A proposal to ensure that all juveniles who appear before the court in Nebraska have legal representation stalled during general file debate Jan. 24.
Under LB231, introduced by Lincoln Sen. Patty Pansing Brooks, legal counsel would be appointed each time a juvenile court petition is filed. The juvenile and his or her parent or guardian would be informed of the right to retain such counsel as needed.
The bill also would require any legal counsel representing a juvenile to continue representation through post-dispositional proceedings unless the juvenile requests new counsel.
Senators passed legislation in 2016 ensuring that juveniles in counties with a population greater than 150,000 are guaranteed access to counsel. Despite this progress, Pansing Brooks said, Nebraska is failing juveniles engaged in the legal system in the rest of the state.
“The current patchwork of laws says that both those under 14 and those over 18 have a right to an attorney regardless of where they live,” she said. “However, those between [ages] 14 and 18 only have this right if they live in one of our state’s three largest counties.”

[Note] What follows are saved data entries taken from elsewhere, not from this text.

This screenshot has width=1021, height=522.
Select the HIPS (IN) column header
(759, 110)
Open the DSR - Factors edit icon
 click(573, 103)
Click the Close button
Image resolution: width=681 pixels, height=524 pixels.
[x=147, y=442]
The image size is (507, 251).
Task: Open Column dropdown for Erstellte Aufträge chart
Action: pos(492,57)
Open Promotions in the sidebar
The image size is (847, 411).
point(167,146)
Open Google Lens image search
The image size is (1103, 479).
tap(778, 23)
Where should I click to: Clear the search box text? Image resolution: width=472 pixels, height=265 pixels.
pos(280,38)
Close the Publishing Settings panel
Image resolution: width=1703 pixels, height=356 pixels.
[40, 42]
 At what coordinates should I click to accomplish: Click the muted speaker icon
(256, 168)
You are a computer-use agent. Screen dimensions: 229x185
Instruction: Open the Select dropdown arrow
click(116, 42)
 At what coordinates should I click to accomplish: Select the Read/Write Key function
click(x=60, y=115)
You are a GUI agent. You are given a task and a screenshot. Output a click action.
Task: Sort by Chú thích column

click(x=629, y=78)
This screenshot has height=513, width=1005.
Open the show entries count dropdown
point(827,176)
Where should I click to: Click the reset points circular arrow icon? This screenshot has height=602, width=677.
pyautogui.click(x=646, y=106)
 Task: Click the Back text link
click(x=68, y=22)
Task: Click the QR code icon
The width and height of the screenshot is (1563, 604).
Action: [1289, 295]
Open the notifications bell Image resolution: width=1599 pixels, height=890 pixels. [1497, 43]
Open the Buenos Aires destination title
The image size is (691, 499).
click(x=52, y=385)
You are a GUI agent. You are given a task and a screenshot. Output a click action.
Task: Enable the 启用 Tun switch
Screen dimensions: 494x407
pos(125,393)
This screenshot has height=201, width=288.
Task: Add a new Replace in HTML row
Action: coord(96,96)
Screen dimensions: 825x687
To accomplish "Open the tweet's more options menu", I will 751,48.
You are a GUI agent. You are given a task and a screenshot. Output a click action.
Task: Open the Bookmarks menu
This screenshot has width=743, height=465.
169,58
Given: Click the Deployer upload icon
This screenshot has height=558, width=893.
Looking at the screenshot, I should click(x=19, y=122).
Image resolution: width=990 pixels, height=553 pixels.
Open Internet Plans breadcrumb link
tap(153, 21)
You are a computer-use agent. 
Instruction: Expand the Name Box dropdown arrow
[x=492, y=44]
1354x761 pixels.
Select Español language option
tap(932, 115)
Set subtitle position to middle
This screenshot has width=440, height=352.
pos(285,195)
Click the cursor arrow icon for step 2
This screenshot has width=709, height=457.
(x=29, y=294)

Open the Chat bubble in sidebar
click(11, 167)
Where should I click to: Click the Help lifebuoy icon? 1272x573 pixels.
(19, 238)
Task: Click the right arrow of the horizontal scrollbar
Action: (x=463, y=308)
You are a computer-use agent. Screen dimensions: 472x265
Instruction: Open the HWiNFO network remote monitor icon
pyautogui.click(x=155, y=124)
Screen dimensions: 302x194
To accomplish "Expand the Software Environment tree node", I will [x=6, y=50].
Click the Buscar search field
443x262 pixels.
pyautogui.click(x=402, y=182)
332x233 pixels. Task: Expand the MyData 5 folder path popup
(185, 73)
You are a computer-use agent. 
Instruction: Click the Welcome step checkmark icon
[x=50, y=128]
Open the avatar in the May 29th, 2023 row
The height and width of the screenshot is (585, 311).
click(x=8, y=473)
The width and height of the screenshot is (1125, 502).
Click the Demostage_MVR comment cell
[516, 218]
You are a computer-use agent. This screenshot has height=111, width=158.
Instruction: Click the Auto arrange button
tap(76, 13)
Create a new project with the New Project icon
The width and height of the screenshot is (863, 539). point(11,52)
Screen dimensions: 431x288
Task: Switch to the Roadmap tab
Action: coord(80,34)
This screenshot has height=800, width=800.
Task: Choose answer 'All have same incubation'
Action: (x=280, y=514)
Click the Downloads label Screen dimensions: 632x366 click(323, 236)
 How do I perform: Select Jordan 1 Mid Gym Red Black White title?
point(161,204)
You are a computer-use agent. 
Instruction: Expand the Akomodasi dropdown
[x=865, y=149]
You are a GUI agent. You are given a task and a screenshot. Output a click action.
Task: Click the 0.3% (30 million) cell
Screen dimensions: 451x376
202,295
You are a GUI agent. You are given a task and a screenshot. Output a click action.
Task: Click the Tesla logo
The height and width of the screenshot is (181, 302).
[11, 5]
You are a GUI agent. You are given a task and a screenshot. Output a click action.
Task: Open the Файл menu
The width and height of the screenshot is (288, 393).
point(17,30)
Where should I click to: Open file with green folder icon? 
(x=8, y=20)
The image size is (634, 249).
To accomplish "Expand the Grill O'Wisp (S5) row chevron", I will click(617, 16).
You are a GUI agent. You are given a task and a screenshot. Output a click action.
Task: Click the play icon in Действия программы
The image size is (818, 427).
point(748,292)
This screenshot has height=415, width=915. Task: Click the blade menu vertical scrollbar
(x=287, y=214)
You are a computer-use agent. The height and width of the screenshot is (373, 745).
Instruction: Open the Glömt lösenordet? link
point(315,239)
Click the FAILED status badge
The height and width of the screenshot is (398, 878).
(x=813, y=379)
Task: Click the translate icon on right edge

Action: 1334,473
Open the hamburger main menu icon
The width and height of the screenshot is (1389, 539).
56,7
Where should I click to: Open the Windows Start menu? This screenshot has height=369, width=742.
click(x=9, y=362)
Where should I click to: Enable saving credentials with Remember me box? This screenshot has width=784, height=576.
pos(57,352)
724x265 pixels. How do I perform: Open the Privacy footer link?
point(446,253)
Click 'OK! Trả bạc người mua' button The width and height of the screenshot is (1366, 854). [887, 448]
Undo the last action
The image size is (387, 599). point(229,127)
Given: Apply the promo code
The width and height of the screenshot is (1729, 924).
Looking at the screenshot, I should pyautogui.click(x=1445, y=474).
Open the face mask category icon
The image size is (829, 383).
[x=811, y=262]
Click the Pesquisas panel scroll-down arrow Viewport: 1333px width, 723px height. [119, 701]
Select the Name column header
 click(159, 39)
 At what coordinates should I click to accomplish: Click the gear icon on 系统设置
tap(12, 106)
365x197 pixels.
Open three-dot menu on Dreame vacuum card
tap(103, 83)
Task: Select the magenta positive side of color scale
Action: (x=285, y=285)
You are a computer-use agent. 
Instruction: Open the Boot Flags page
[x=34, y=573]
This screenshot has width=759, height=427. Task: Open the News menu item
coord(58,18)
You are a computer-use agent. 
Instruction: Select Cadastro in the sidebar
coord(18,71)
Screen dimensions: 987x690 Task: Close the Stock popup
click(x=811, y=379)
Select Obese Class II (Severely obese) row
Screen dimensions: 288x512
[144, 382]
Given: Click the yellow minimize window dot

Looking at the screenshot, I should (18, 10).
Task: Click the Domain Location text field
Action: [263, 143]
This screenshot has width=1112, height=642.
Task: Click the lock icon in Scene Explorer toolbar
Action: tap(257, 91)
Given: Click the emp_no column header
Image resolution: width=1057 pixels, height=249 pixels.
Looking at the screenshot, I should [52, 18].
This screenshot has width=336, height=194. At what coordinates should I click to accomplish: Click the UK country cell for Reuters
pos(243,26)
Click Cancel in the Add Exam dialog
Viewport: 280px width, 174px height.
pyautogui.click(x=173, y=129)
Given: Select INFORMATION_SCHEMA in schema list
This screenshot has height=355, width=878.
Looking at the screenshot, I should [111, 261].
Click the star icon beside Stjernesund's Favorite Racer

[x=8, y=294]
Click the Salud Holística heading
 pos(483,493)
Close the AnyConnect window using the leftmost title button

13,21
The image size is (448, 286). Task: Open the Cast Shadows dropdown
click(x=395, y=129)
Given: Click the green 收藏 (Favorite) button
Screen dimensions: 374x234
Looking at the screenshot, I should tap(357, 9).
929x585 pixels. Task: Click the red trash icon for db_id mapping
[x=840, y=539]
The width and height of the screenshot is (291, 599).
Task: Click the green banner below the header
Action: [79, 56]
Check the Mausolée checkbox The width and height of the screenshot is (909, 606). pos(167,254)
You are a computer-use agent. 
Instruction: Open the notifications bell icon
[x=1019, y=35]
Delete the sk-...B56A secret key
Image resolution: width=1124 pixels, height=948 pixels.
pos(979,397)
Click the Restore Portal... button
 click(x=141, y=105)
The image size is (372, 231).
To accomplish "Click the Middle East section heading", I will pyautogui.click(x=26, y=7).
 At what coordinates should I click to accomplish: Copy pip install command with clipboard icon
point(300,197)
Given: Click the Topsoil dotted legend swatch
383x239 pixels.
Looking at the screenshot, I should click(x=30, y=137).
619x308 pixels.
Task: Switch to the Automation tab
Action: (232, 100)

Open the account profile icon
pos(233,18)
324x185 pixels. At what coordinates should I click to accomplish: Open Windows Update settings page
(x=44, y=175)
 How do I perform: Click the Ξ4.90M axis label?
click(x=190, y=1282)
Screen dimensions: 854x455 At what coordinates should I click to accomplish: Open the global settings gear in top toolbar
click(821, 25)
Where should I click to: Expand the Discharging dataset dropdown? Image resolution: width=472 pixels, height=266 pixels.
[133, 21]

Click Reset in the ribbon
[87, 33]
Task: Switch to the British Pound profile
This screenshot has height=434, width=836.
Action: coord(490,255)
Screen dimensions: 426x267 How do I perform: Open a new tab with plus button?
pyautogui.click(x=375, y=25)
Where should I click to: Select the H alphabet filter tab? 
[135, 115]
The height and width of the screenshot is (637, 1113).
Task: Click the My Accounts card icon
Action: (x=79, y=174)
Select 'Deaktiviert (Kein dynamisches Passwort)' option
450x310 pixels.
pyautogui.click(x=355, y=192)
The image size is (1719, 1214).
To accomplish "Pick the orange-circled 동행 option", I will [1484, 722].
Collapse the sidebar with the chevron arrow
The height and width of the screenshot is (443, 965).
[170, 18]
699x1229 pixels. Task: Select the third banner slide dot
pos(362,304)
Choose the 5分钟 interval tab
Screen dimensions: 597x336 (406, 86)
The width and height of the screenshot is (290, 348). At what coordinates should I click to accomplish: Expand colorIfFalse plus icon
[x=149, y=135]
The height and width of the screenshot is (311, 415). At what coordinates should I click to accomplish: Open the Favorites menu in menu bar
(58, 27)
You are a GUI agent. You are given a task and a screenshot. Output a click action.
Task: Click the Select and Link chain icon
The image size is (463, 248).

Under LB231, a juvenile who waives the right to counsel could rescind the waiver at any time. Counsel would not be appointed for a juvenile who participates in a pre-trial diversion program.
The bill would authorize grants to counties to cover the cost of providing legal counsel to indigent juveniles. The Juvenile Indigent Defense Fund would be funded by a $1 fee assessed on all cases filed in county court.
Omaha Sen. Steve Lathrop supported LB231. The bill is not about appointing a lawyer for everyone who goes through juvenile court, he said, as much as it is about trying to ensure that a child in juvenile court knowingly, intelligently and voluntarily waives their right to a lawyer to contest the charges against them.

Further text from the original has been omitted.